Evlatlarınızın tüketebileceği ölçülerin biz yetişkinlerden daha küçük olduğunu unutmayın ve porsiyonların küçük olmasına ihtimam gösterin.. İlkokul devrindeki evlatlara tutarlı porsiyon ölçüsü, yetişkin porsiyonunun yaklaşık yarısı kadardır. Büyük porsiyonlar evladı sıkabilir ve daha az yemesine neden olabilir. En yeterlisi yemekleri küçük ölçülerde sunmak ve bitirdiğinde, daha çokça isteyip istemediğini sormaktır.
Evladınızın yemeği çabuk bitirmesi için çabuk ettirmeyin ya da oyalanmasına müsaade vermeyin.

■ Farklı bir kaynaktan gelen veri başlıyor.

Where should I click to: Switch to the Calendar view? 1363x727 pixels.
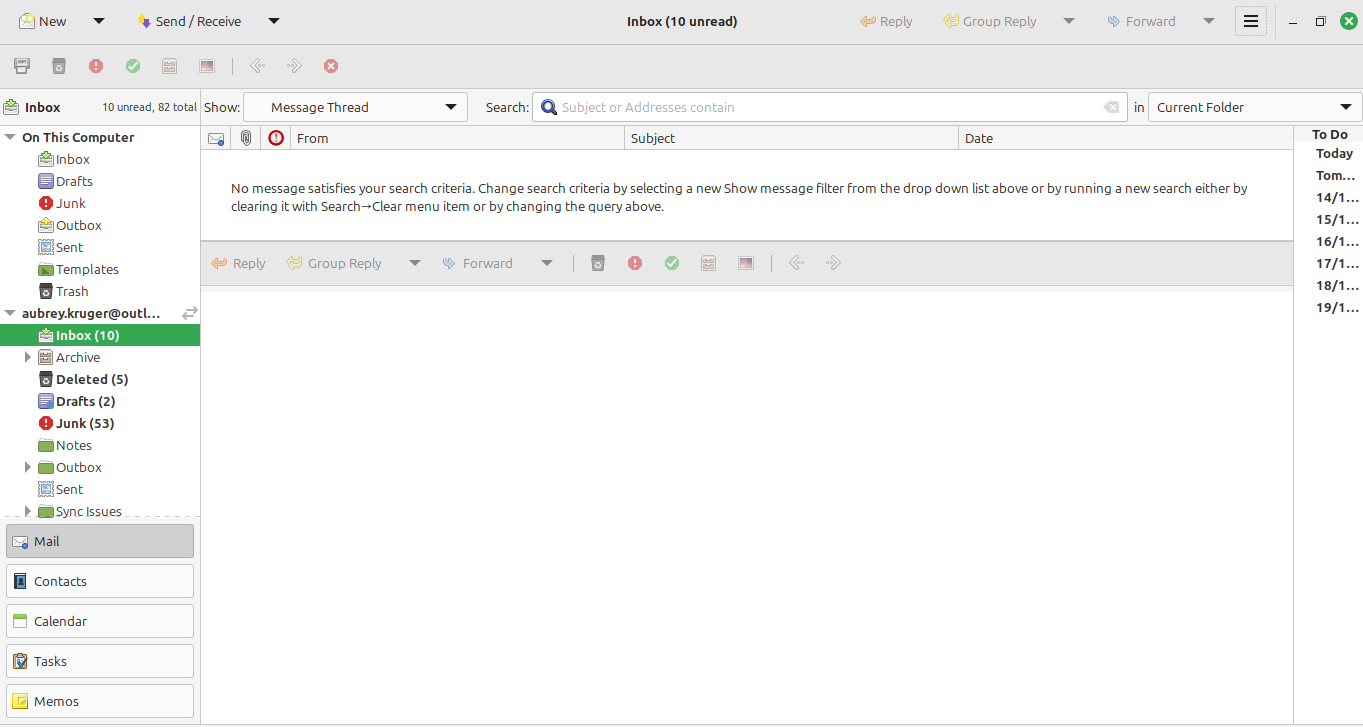[100, 621]
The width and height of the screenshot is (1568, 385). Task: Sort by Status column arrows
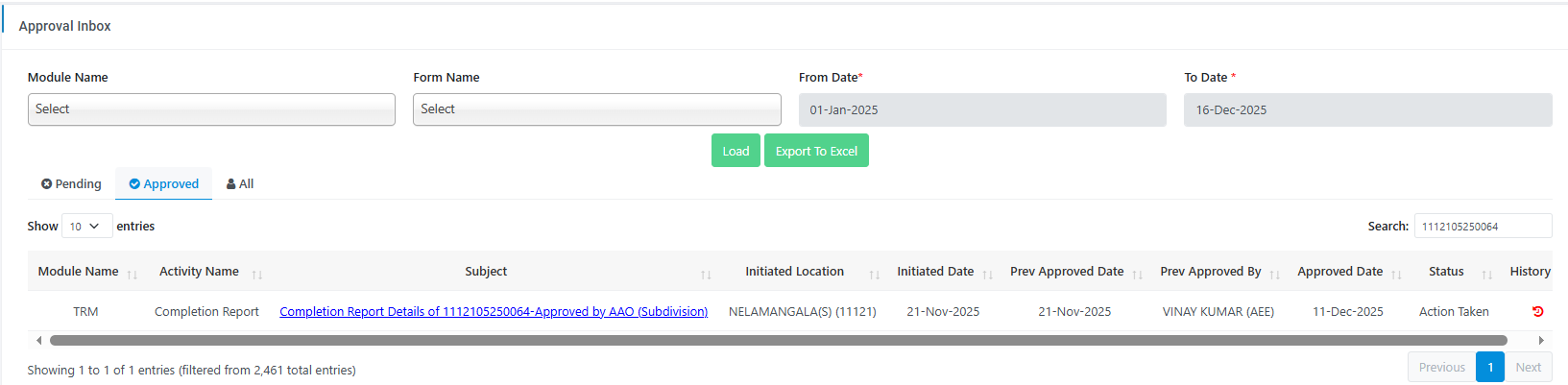click(x=1486, y=274)
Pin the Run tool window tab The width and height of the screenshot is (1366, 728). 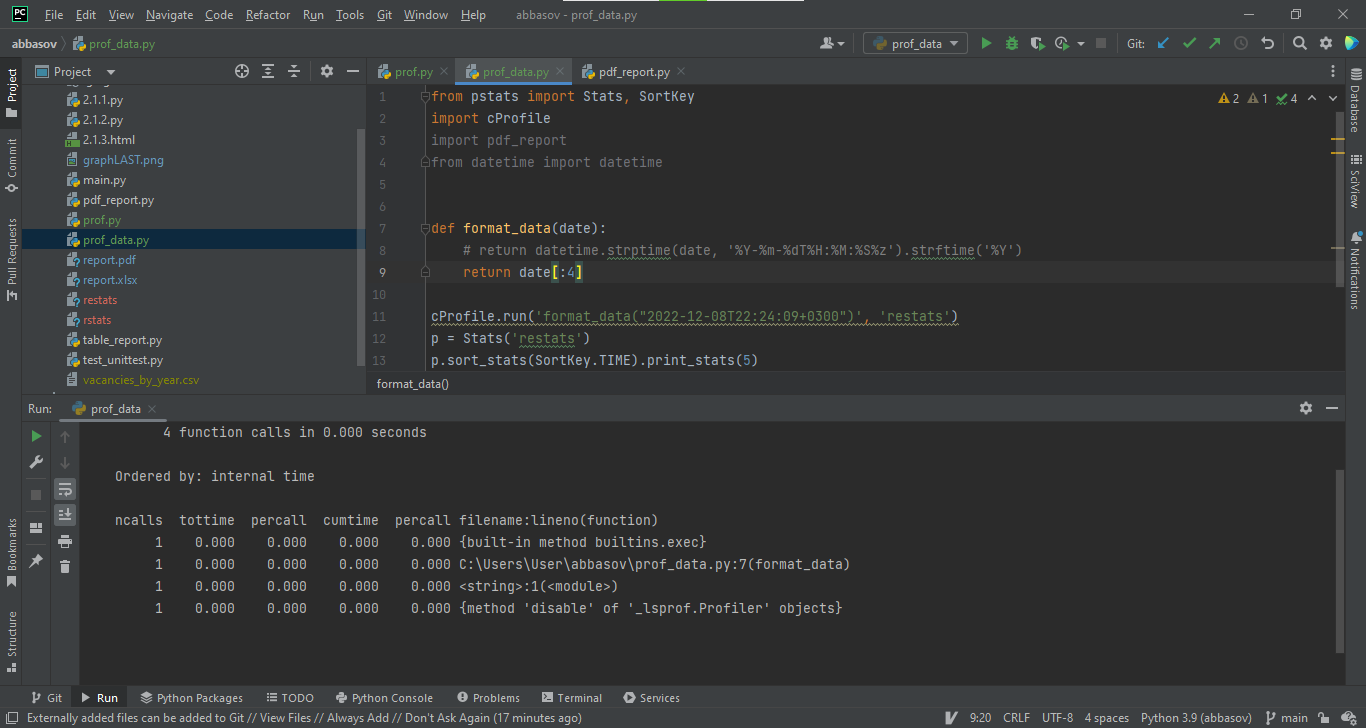tap(36, 562)
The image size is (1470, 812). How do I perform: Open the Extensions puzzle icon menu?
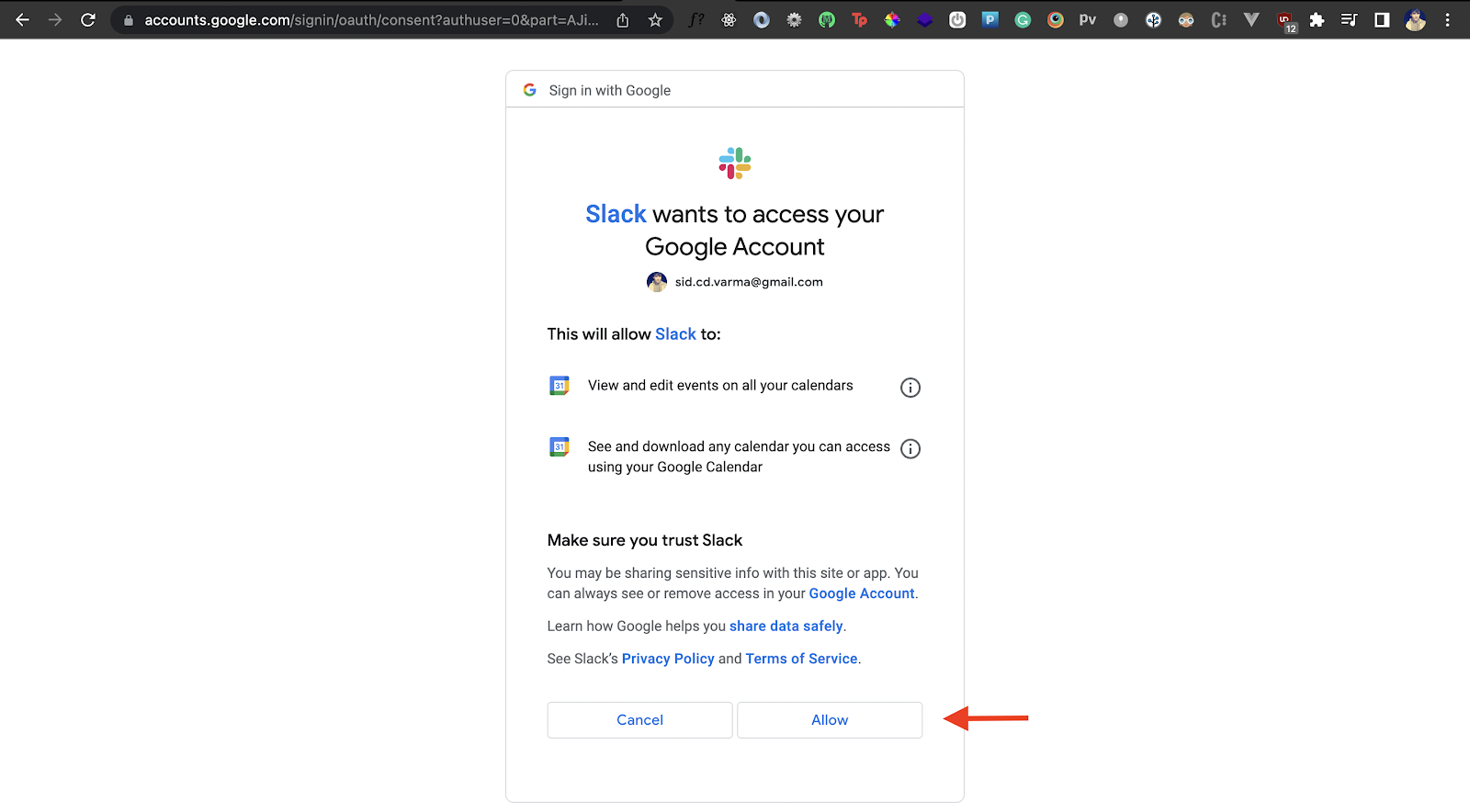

Ve en kıymetlisi de; unutmayın, ana ve pederlerin davranışı evlatlar için örnektir ve evlatlar anne-babalarını taklit ederler. Yemek konusunda da evladımızın yemek yemesini istiyorsak başka mevzularda olduğu üzere ona model olmalıyız ve birlikte yemek yemeliyiz. Velev mutfağa evladınızla birlikte girip yemek hazırlanırken onun size yardımcı olmasına müsaade vermek evladınızın yeni ve farklı bir yemeğe ilgi duymasını sağlayabilir. Bu hususta yapılan çalışmalar, aileleriyle birlikte yemek hazırlayan evlatların zerzevat tüketimlerinin daha çokça olduğunu ve yerinde ve istikrarlı beslenme alışkanlıklarının geliştiğini gösteriyor. Evlatlarla birlikte yemek hazırlamak yalnızca onlara sağlıklı beslenme alışkanlıkları kazandırmakla kalmıyor, birebir devirde onlarla kaliteli vakit geçirmenizi de sağlıyor.
Haydi, siz de çocuklarınızla mutfağa girip hem onlarla yeterli vakit geçirin hem de birlikte yemek hazırlayarak onlara sağlıklı beslenme alışkanlıkları kazandırın. Çocuklarınızla geçireceğiniz sağlıklı günler dilerim.